Schnee bis ins Flachland: Winter dauert an

Schnee bis ins Flachland
Winter dauert an

Der Winter lässt nicht locker und wird in dieser Woche bis ins Flachland für reichlich Schnee und glatte Straßen sorgen. Die Temperaturen liegen zwischen -4 und + 2 Grad.

HB FRANKFURT/BOCHUM. „Bereits am Dienstag schneit es aus dichten Wolken von den Mittelgebirgen bis zu den Alpen“, kündigte Expertin Constance Zeun vom Wetterdienst Meteomedia am Montag an. Bei Höchstwerten zwischen -4 und +2 Grad bleibt es vor allem im Norden noch meistens trocken, bevor am Mittwoch auch dort eine neue Kaltfront mit kräftigen Schneeschauern erwartet wird. Selbst im Westen Deutschlands rechnet Zeun mit einer geschlossenen Schneedecke. Eine deutliche Milderung sei es erst am Wochenende zu erkennen.

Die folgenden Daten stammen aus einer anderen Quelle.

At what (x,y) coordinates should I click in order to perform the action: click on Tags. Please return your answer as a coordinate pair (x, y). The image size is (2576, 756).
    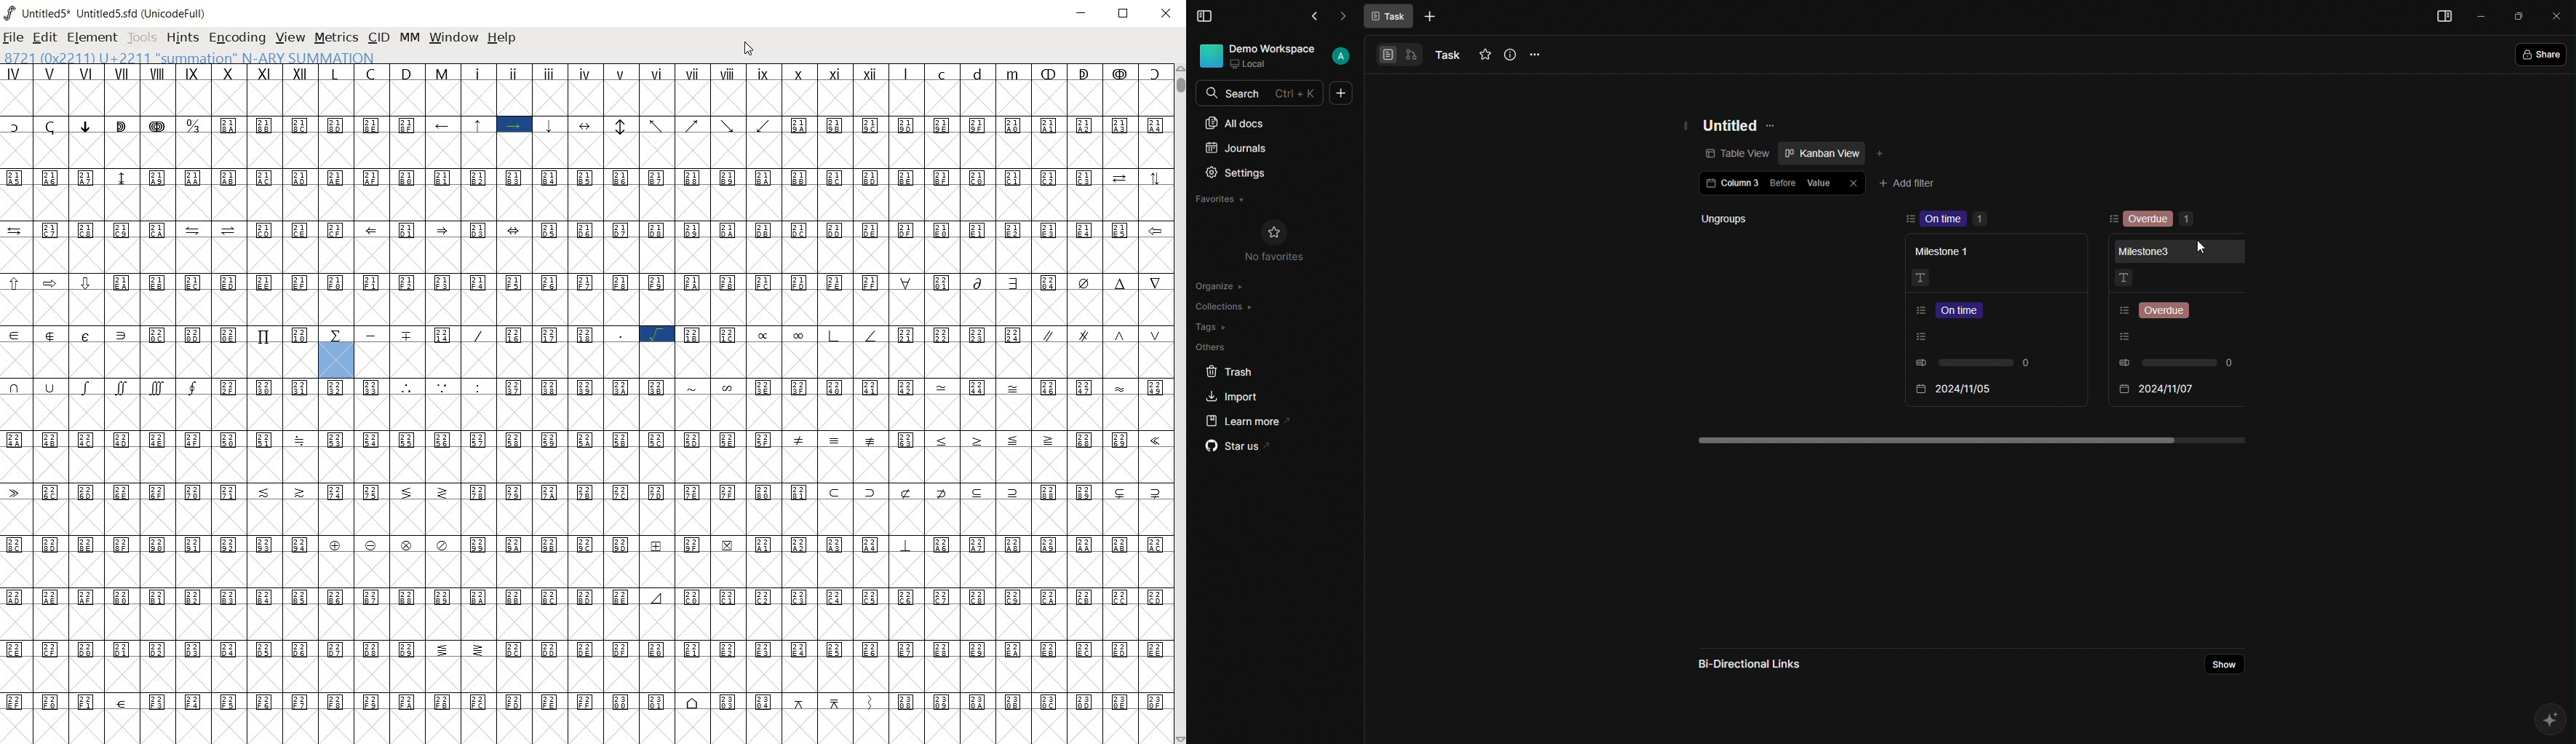
    Looking at the image, I should click on (1214, 327).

Die Wissenschaftler des Deutschen Wetterdienstes (DWD) in Offenbach erwarten für die Nacht auf Mittwoch Tiefsttemperaturen bis -8 Grad in Schleswig-Holstein und +1 Grad im Breisgau. Auch am Donnerstag und Freitag werden für das ganze Land immer mal wieder Schneeschauer vorhergesagt bei Temperaturen, die je nach Lage um den Gefrierpunkt schwanken. Damit drohen verbreitet spiegelglatte Straßen.

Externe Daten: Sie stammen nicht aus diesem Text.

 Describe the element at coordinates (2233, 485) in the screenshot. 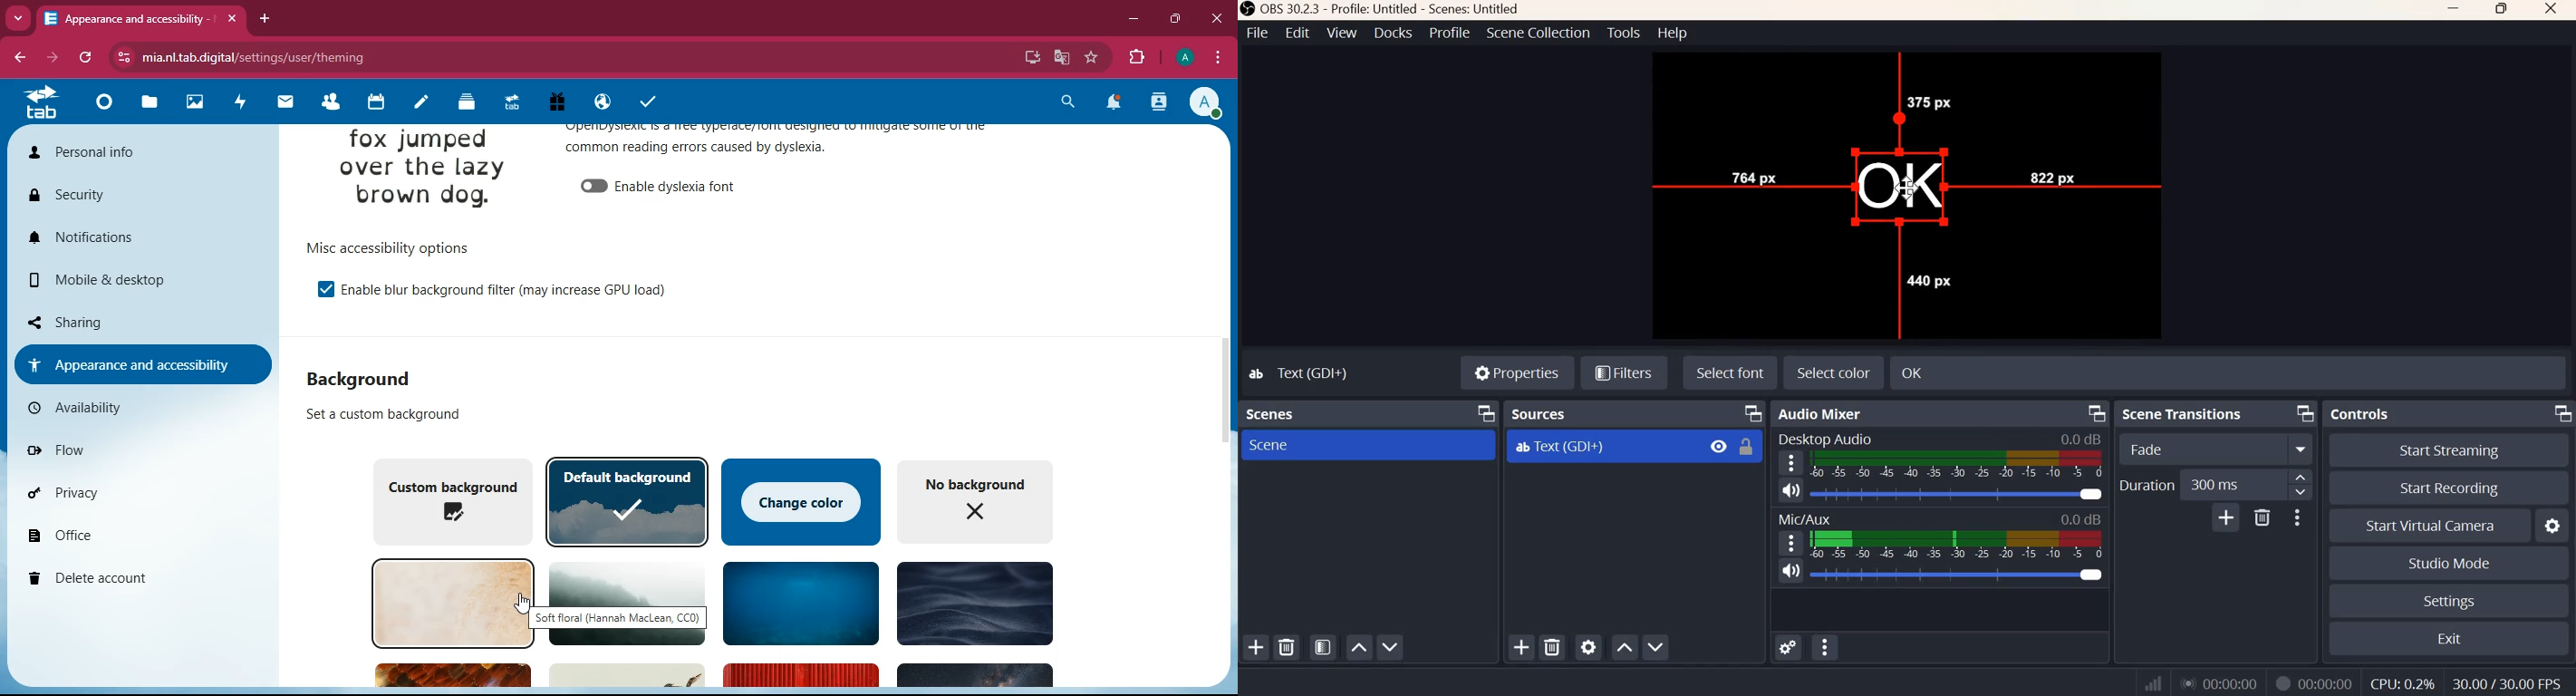

I see `Duration Input` at that location.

Nach vorläufigen Angaben des DWD war der Januar im langjährigen Vergleich deutlich zu nass, während das Temperaturmittel in etwa erreicht werde. Dabei gab es aber deutliche regionale Abweichungen, berichtete DWD-Meteorologe Michael Bauer. So sei es im Osten eher zu kalt, im Südwesten eher zu warm gewesen. Die Sonne schaffte 95 Prozent der üblichen Stunden.